* [YOUR OBJECTIVE]: In the listing, find every line that has the string "height" and copy it.

* [STUDY MATERIAL]:
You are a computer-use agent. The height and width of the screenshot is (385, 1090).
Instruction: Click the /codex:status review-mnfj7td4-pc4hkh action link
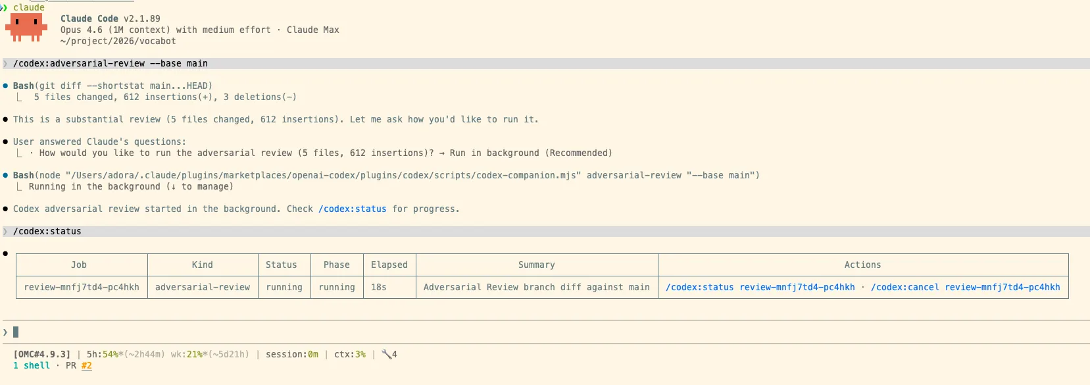coord(760,287)
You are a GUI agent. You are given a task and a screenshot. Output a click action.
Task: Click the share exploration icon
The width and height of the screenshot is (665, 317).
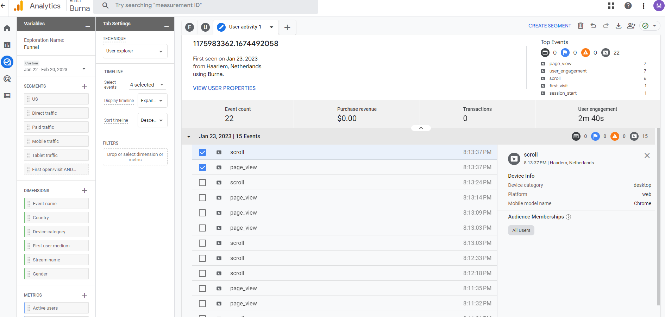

* [ANSWER SECTION]:
You are a computer-use agent. The height and width of the screenshot is (385, 1090).
The width and height of the screenshot is (665, 317).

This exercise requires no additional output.